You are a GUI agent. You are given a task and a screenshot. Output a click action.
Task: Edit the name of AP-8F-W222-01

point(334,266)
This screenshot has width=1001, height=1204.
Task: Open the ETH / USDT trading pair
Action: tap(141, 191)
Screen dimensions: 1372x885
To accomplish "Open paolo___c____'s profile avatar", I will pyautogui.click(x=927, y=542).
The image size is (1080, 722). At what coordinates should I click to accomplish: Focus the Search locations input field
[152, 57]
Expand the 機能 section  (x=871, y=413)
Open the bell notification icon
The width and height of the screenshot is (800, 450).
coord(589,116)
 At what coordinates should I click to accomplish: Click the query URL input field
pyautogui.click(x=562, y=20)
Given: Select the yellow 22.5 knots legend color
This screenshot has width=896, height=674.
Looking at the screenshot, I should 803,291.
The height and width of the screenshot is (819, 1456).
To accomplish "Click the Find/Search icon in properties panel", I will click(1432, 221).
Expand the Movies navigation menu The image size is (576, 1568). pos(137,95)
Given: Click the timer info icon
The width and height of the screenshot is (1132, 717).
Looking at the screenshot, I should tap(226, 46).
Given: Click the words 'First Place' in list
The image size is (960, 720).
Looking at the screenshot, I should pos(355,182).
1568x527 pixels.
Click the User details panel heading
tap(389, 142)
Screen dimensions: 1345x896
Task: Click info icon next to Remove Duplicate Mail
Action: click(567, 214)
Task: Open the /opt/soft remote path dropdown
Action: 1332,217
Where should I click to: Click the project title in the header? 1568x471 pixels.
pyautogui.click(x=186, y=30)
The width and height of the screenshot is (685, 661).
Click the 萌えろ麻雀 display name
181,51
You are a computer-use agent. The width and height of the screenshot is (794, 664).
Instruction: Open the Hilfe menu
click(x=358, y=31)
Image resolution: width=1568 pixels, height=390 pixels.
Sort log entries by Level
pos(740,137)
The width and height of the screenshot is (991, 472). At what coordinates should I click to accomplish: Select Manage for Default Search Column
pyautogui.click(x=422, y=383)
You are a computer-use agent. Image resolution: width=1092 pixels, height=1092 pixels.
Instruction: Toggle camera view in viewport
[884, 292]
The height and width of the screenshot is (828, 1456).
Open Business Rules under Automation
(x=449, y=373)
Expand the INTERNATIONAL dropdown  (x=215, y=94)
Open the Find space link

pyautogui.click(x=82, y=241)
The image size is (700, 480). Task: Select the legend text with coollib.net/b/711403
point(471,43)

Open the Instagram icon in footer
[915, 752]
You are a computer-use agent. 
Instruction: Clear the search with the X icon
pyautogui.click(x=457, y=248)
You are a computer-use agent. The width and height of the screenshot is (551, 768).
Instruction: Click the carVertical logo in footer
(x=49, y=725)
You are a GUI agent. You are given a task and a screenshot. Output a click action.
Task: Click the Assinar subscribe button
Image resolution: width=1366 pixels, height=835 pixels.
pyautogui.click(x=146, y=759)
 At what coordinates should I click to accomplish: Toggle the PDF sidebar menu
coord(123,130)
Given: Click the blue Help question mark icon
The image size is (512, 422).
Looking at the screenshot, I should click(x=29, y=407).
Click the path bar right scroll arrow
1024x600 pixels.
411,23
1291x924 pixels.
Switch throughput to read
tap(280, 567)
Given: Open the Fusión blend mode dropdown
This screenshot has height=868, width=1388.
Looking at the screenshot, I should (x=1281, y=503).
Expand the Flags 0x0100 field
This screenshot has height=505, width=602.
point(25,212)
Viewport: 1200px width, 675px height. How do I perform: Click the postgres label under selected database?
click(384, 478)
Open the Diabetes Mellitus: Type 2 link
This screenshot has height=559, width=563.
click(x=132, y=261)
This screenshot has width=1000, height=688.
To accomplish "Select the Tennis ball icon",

○ ○ ○

Work required
Filter the data above down to lines with the word "agent", and copy them.

Task response
You are a GUI agent. You are given a task and a screenshot. Output a click action.
You are a computer-use agent. The width and height of the screenshot is (794, 664).
You are a computer-use agent. Image resolution: width=1092 pixels, height=1092 pixels.
You are a computer-use agent. 
You are a computer-use agent. The width and height of the screenshot is (551, 768).
You are a GUI agent. You are given a task and a screenshot. Output a click action.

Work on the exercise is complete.